» Task requirements: Collect from the data below each line with "size".

» Recorded data:
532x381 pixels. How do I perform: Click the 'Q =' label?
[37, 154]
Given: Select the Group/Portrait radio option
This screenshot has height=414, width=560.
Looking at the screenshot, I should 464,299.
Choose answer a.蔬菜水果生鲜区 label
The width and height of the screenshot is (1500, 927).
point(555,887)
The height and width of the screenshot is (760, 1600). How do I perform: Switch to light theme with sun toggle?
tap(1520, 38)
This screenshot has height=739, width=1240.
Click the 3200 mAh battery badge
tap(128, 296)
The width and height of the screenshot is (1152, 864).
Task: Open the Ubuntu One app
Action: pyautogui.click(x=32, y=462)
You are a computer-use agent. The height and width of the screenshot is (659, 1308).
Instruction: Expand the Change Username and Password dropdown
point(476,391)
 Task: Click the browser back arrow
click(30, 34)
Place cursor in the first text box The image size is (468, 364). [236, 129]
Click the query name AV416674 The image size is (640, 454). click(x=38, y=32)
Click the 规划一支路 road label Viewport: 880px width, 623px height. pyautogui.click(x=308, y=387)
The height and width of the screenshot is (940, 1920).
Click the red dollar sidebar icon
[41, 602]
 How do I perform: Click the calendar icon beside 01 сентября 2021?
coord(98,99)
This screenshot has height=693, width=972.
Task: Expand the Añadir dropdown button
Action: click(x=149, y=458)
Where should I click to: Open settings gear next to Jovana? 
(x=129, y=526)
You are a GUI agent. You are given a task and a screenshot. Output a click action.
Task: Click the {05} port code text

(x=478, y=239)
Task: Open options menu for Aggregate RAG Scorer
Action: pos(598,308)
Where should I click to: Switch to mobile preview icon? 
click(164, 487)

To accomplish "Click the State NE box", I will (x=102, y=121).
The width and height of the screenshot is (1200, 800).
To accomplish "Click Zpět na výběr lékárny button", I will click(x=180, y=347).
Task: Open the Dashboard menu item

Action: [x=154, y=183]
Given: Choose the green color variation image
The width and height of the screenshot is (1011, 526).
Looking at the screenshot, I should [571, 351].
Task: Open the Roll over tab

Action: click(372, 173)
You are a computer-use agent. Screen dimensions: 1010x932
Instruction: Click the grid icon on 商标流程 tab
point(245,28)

» Answer to this exercise:
Place cursor in the first text box The image size is (468, 364). [236, 129]
Click the query name AV416674 The image size is (640, 454). click(x=38, y=32)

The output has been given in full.